In this post, you will learn about the ways to increase or decrease red blood cell count.

What are Red Blood Cells (RBCs)?

Over 99% of the particles in the blood are cells called red blood cells (RBCs), or erythrocytes, due to their red color. Red blood cells look like a disc with indentations in the middle so they can bend easily to squeeze through narrow blood vessels [1].

Each red blood cell contains the protein hemoglobin, which transports oxygen [1].

In tiny blood vessels in the lungs, RBCs pick up oxygen from inhaled air and transport it through the bloodstream to all parts of the body.

Our cells need oxygen to function and make energy. At the same time, carbon dioxide is released as a waste product from the breakdown of carbohydrates and fats for energy. The RBCs pick up the carbon dioxide and transport it back to the lungs.
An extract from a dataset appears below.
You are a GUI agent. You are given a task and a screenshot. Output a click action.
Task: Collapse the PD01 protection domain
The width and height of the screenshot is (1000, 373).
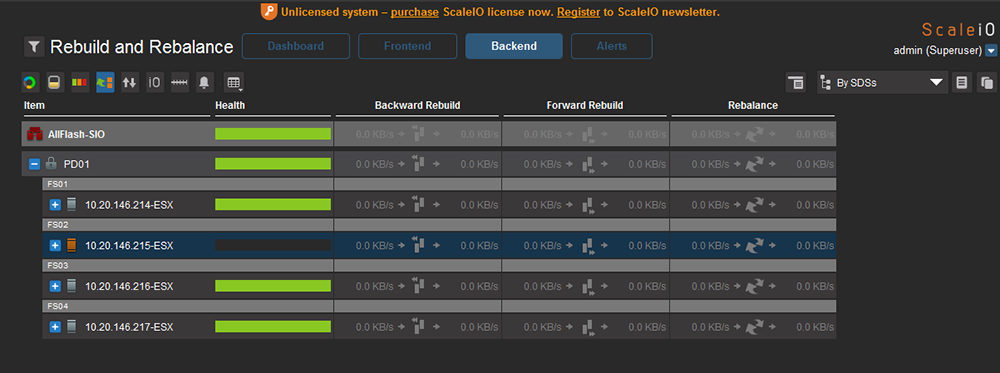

There we exhale it when we breathe out [1].

Red blood cells

Beyond Oxygen

Aside from oxygen and carbon dioxide, RBCs can also pick up or release hydrogen ions and nitric oxide [1].

By picking up or releasing hydrogen ions, they help keep the pH level (acid/base balance) of the blood steady [1].

When RBCs release nitric oxide, nitric oxide can cause the blood vessels to expand, which leads to a drop in blood pressure [1].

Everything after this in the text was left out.